The promising green oxynitride phosphor, Ba3-xMgxSi6O12N2:Eu(2+) was synthesized by the solid-state reaction method. The effect of Mg(2+) doping on the structure and photoluminescence (PL) properties of Ba3Si6O12N2:Eu(2+) was investigated systematically. The results reveal that the phosphor retains the single phase of Ba3Si6O12N2, with the lattice expanding upon increasing the Mg(2+) concentration, in an appropriate range. This suggests that a large portion of Mg(2+) enters into the interstitial sites of the crystal lattice. At a certain concentration, Mg(2+) doping can greatly enhance the absorption and PL intensity and decrease the full widths at half maximum (FWHM) of Ba3Si6O12N2:Eu(2+) phosphors.
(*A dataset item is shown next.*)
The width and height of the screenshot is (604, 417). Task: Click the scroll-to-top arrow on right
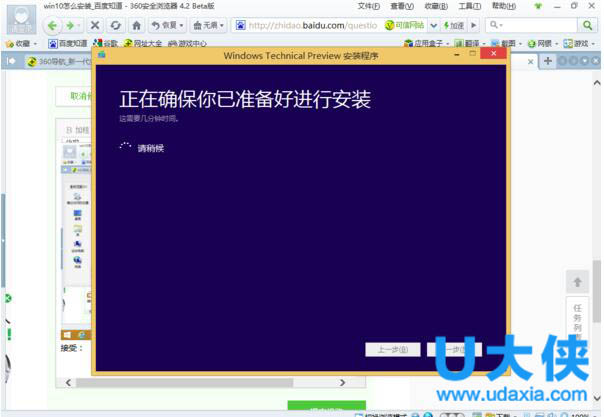click(577, 282)
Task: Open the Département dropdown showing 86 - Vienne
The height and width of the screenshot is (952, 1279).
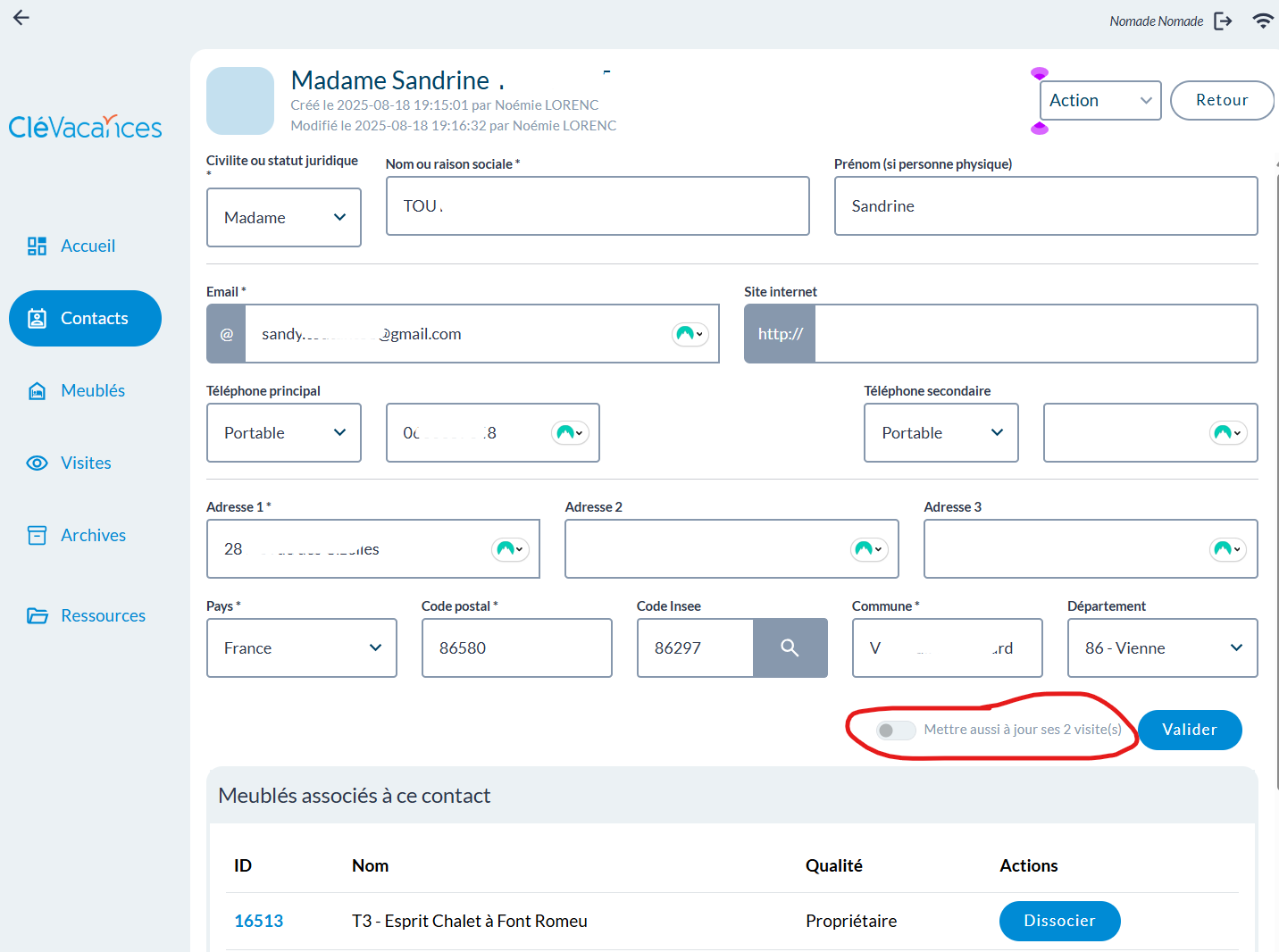Action: [1162, 648]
The green phosphor Ba2.87Eu0.1Mg0.03Si6O12N2 exhibited a small thermal quenching, which remained 82% of the initial emission intensity when measured at 150 °C. The quantum efficiency measured at 400 nm excitation was 38.5%. All the results indicate that the solid solution Ba3-xMgxSi6O12N2:Eu(2+) can be a good candidate for phosphors applicable in n-UV LEDs for solid-state lighting.